[DATASET EXCERPTS]

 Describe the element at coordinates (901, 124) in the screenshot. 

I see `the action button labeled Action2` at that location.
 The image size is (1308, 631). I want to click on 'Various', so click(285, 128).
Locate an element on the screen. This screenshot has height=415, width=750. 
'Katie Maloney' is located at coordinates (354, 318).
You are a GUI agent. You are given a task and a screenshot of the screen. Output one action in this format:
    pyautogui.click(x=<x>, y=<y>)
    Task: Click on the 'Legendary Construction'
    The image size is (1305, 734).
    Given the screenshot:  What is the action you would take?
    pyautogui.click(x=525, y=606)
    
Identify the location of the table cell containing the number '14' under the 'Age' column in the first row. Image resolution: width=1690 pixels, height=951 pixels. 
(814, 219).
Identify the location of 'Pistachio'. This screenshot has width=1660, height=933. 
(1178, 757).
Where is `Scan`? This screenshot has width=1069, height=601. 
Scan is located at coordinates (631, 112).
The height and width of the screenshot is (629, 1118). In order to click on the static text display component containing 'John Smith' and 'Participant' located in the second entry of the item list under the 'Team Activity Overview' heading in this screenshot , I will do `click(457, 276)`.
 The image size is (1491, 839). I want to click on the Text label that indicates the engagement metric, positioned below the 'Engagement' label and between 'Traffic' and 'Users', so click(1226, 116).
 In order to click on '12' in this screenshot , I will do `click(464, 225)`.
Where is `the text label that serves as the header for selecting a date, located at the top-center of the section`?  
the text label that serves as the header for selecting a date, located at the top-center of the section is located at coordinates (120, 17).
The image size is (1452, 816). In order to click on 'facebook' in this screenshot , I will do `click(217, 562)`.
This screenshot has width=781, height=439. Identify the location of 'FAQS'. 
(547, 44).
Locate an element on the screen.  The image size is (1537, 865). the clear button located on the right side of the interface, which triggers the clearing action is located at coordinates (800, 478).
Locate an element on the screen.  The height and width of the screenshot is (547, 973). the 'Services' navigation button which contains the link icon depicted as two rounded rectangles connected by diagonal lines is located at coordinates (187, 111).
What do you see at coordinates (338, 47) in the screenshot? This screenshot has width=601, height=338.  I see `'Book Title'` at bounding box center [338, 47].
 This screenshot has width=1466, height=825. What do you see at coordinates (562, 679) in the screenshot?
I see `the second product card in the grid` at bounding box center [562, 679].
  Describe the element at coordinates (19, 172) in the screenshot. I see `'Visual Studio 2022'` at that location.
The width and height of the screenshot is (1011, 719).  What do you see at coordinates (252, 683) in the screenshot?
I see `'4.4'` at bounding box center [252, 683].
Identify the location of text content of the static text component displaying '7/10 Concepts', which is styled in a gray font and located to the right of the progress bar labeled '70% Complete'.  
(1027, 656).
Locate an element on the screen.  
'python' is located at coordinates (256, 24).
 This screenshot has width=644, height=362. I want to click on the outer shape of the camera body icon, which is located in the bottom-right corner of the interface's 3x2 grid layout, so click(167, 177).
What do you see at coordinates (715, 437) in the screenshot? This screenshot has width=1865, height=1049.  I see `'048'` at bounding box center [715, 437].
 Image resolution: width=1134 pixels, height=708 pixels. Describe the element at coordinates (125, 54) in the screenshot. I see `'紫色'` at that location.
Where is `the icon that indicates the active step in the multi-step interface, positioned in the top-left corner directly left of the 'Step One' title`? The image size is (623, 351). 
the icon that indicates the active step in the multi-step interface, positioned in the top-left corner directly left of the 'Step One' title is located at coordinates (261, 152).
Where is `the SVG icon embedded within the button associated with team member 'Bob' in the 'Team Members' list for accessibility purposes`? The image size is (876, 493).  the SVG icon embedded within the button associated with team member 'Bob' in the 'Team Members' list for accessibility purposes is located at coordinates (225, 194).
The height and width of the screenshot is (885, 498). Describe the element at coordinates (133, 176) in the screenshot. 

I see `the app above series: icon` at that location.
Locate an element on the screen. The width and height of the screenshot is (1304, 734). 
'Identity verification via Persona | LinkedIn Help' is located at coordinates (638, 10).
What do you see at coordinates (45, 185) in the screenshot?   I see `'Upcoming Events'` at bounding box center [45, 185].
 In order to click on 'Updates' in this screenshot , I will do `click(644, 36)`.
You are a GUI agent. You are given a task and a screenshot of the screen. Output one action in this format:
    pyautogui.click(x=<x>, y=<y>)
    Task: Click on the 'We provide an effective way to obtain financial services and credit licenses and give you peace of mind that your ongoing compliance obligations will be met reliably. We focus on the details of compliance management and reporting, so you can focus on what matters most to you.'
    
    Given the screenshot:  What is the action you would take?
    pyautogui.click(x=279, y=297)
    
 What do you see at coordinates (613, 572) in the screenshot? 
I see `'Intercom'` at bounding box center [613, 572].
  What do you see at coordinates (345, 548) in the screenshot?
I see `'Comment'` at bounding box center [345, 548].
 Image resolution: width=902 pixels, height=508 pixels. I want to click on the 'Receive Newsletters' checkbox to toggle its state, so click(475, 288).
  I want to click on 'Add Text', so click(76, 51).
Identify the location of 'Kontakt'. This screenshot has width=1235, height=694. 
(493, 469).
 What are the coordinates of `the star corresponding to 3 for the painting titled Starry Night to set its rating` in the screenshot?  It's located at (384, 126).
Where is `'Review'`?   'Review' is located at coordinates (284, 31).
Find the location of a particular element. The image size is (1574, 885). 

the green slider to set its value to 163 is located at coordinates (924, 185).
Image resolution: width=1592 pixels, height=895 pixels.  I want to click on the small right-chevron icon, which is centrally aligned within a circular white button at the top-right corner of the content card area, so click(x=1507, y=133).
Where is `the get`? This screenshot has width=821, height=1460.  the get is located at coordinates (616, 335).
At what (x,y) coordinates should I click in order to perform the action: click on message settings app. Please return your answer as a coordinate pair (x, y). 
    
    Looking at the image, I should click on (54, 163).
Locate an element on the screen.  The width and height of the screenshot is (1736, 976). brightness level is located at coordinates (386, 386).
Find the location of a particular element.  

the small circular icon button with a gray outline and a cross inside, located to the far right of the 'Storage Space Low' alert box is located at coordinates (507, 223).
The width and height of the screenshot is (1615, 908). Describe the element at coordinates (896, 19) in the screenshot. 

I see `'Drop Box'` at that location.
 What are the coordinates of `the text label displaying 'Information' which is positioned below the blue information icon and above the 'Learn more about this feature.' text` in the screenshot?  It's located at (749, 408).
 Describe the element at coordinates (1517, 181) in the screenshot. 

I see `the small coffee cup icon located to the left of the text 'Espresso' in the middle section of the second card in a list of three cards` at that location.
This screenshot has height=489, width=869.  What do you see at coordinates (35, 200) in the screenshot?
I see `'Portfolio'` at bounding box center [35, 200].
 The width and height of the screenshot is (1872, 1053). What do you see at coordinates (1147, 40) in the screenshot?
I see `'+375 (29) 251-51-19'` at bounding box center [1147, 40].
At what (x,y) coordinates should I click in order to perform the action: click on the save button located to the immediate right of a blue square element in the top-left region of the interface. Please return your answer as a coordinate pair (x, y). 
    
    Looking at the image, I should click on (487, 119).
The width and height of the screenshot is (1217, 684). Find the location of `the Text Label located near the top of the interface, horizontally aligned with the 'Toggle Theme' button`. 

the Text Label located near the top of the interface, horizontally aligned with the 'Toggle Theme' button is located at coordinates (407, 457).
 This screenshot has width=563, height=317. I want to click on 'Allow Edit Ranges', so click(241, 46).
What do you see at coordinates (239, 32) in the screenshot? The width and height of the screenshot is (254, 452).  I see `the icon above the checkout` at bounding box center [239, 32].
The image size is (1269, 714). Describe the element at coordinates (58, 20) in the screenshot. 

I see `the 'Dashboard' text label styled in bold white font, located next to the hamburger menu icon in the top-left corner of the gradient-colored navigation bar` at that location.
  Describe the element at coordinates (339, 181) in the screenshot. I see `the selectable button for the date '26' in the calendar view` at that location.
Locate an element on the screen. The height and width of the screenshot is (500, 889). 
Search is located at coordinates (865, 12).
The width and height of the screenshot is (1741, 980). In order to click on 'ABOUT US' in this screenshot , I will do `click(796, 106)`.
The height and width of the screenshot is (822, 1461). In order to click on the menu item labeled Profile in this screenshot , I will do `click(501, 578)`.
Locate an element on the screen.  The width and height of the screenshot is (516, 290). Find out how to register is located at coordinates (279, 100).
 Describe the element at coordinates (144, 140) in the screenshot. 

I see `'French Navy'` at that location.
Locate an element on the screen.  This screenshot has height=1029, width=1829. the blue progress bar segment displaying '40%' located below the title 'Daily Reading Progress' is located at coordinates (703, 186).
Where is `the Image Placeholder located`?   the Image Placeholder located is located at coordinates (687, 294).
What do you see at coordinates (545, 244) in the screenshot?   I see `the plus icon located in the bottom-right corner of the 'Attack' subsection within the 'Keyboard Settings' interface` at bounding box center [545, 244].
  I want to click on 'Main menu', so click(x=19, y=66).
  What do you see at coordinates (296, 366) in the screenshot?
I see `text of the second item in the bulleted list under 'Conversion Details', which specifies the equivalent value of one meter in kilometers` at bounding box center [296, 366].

[EXERCISE GOAL]
Reproduce the entries above verbatim, beginning at the line that contains "In order to click on 'Updates'" and stopping after the line that contains "the green slider".

[ANSWER TO THIS TASK]
 In order to click on 'Updates' in this screenshot , I will do `click(644, 36)`.
You are a GUI agent. You are given a task and a screenshot of the screen. Output one action in this format:
    pyautogui.click(x=<x>, y=<y>)
    Task: Click on the 'We provide an effective way to obtain financial services and credit licenses and give you peace of mind that your ongoing compliance obligations will be met reliably. We focus on the details of compliance management and reporting, so you can focus on what matters most to you.'
    
    Given the screenshot:  What is the action you would take?
    pyautogui.click(x=279, y=297)
    
 What do you see at coordinates (613, 572) in the screenshot? 
I see `'Intercom'` at bounding box center [613, 572].
  What do you see at coordinates (345, 548) in the screenshot?
I see `'Comment'` at bounding box center [345, 548].
 Image resolution: width=902 pixels, height=508 pixels. I want to click on the 'Receive Newsletters' checkbox to toggle its state, so click(475, 288).
  I want to click on 'Add Text', so click(76, 51).
Identify the location of 'Kontakt'. This screenshot has width=1235, height=694. 
(493, 469).
 What are the coordinates of `the star corresponding to 3 for the painting titled Starry Night to set its rating` in the screenshot?  It's located at (384, 126).
Where is `'Review'`?   'Review' is located at coordinates (284, 31).
Find the location of a particular element. The image size is (1574, 885). 

the green slider to set its value to 163 is located at coordinates (924, 185).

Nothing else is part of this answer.